Extremely fast Au–Ag alloy–dealloy associated reversible plasmonic modifications in SiO2 films

Abstract

We report a unique alloy–dealloy phenomenon of Au–Ag nanoparticles inside SiO₂ films with clear plasmonic modifications between the absorptions of Ag (∼415 nm) and Au (∼524 nm). An Au–Ag (1 : 1) alloy nanoparticles (average size: 4.5 nm)-incorporated transparent SiO₂ film is prepared on a glass substrate using mercaptosuccinic acid capped Au nanoparticles and Ag⁺ co-doped hybrid sol. The Au–Ag (1 : 1) alloy-originated plasmon band (465 ± 1 nm) is gradually red-shifted with increasing temperature (50 to 400 °C) due to the partial oxidation of Ag, causing a systematic modification of the alloy composition. The 1 : 1 alloy, however, reverted very quickly, showing its original plasmon band in the presence of a small amount of H₂ due to re-reduction of the oxidized Ag and instantaneous re-alloying. During the Ag oxidation, the Si–OH groups associated with the embedded SiO₂ matrix exchange Ag⁺ to form Ag–O–Si linkages; they subsequently release Ag very quickly in H₂ and dissolve again into the parent alloy.
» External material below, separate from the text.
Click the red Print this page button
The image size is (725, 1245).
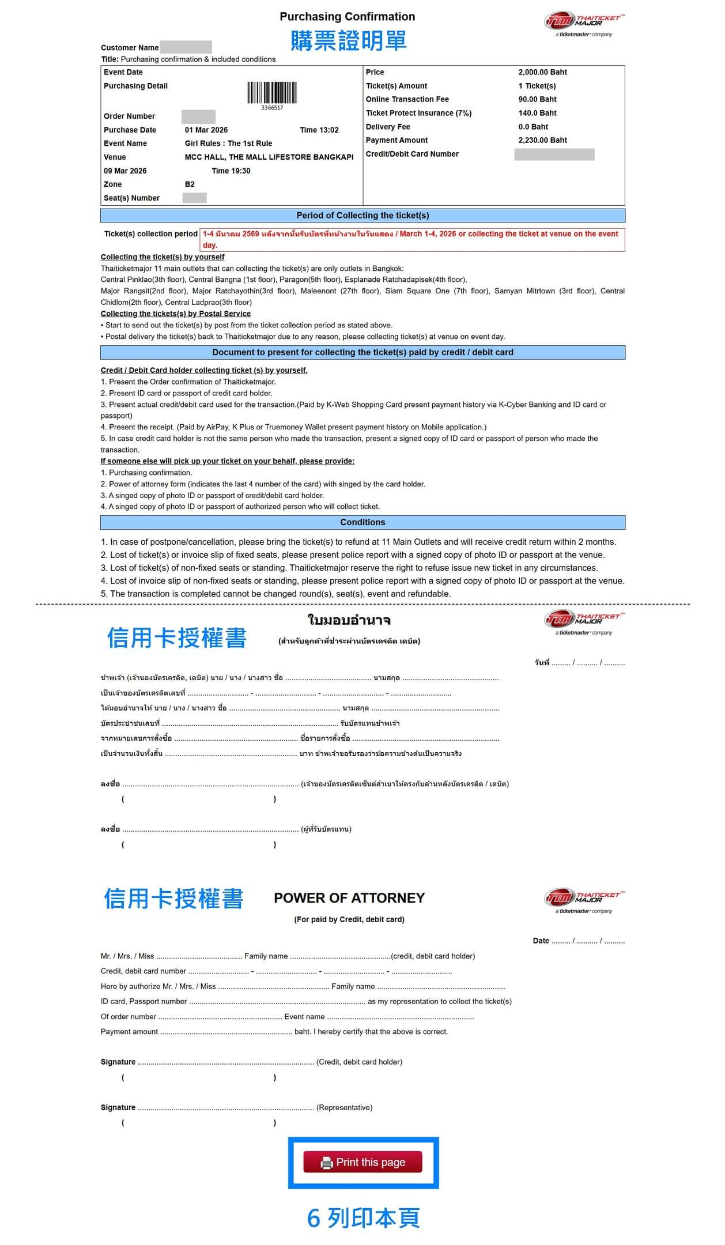click(x=363, y=1162)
As a result, the films exhibit reversible and rapid optical changes while cycling in 0.1% to 1% H₂ (balance Ar) and air in the temperature range from 50 to 400 °C. This unique reversible alloy–dealloy phenomenon clearly demonstrates the mechanism of plasmonic modification associated with Au–Ag nanoparticles embedded in the sol–gel SiO₂ film matrix.